Petaca vestía una chaqueta, desecho de su padre, a la cual se le había recortado las mangas y el contorno inferior a la altura de los bolsillos, los cuales quedaron, con este arreglo, eliminados. Cañuela no tenía chaqueta y cubríase el busto con una camisa; pero, en cambio, llevaba enfundadas las piernas en unos gruesos pantalones de paño, con enormes bolsillos que eran su orgullo, y le servían, a la vez, de arca, de arsenal y de despensa.

Petaca, con el fusil al hombro, sudaba y bufaba bajo el peso del descomunal armatoste. Irguiendo su pequeña talla esforzábase por mantener un continente digno de un cazador, resistiendo con obstinación las súplicas de su primo, que le rogaba le permitiese llevar, siquiera por un ratito, el precioso instrumento.

Durante la primera etapa, Cañuela, lleno de ardor cinegético, quería se hiciese fuego sobre todo bicho viviente, no perdonando ni a los enjambres de mosquitos que zumbaban en el aire. A cada instante sonaba su discreto: ¡Psh, psh! Llamando la atención de sus compañero, y cuando éste se detenía interrogándole con sus chispeantes ojos, le señalaba, apuntando con la diestra, un mísero chincol que daba saltitos entre la yerba. Ante aquella caza ruin encogíase desdeñosamente de hombros el moreno Nemrod y proseguía su marcha triunfal a través de las lomas, encorvado bajo el fusil cuyo enmohecido cañón sobresalía, al poyar la culata en el suelo, una cuarta por encima de su cabeza.
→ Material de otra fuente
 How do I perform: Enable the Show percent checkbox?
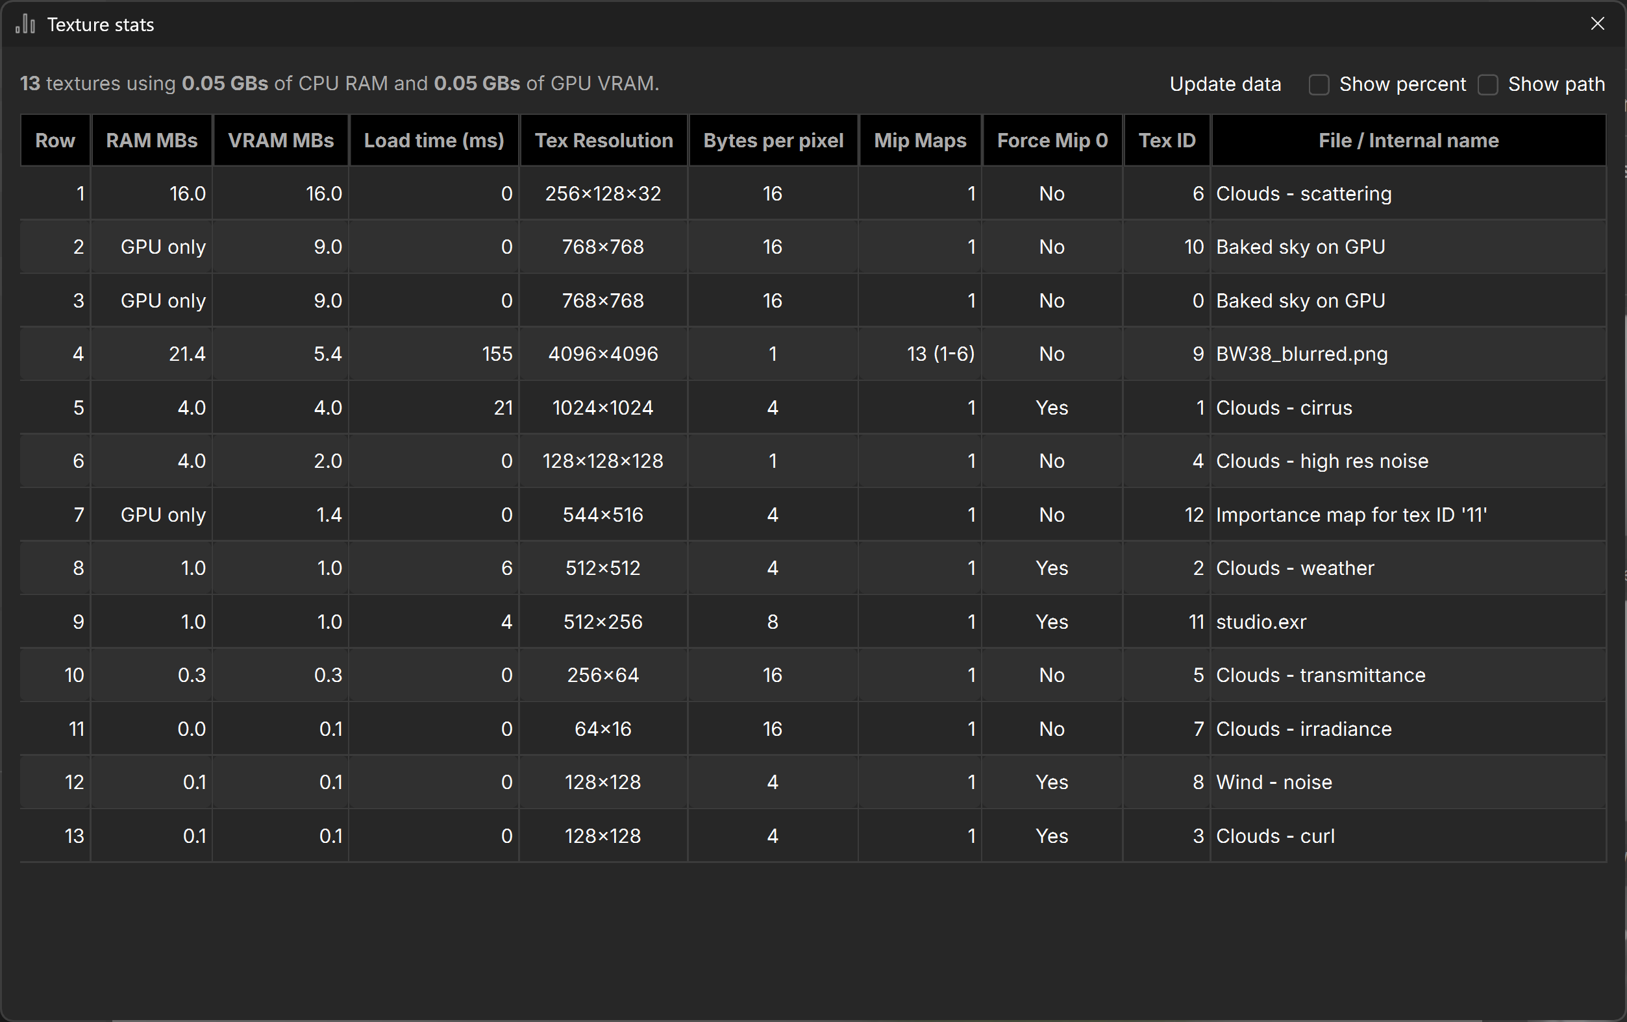tap(1319, 84)
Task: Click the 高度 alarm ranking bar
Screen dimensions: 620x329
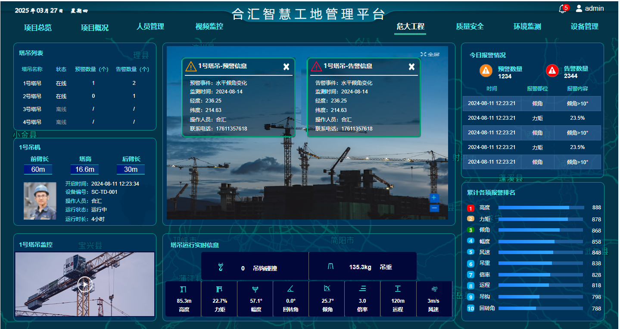Action: tap(541, 208)
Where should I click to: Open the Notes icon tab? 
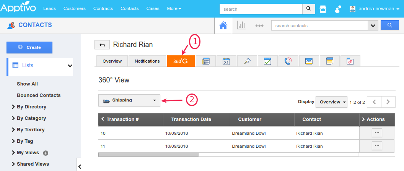pos(329,61)
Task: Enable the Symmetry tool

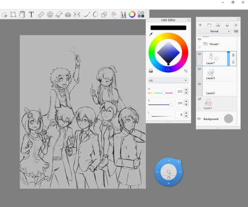Action: coord(77,15)
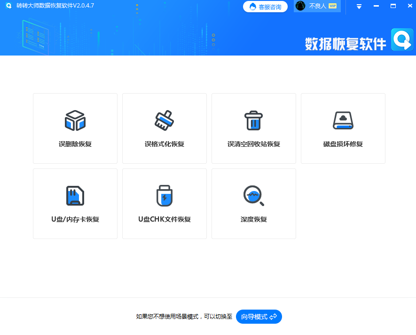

Por fin, el descontentadizo cazador vio delante de sí una pieza digna de los honores de un tiro. Una loica macho, cuya roja pechuga parecía una herida recién abierta, lanzaba su alegre canto sobre una cerca de ramas. Los chicos se echaron a tierra y empezaron a arrastrarse como reptiles por la maleza: El ave observaba sus movimientos con tranquilidad y no dio señales de inquietud sino cuando estaban a cuatro pasos de distancia. Abrió, entonces, las alas y fue a posarse sobre la yerba a cincuenta metros de aquel sitio. Desde ese momento empezó una cacería loca a través de los rastrojos. Cuando después de grandes rodeos y de infinitas precauciones, Petaca lograba aproximarse lo bastante y empezaba a enfilar el arma, el pájaro volaba e iba a lanzar su grito, que parecía de burla y desafío, un centenar de pasos más allá. Como si se propusiese poner a prueba la constancia de sus enemigos, ora salvaba un matorral o una barranca de difícil acceso, pero siempre a la vista de sus infatigables perseguidores, quienes, después de algunas horas de este gimnástico ejercicio, estaban bañados en sudor, llenos de arañazos y con las ropas hechas una criba; mas no se desanimaban y proseguía la caza con salvaje ardor.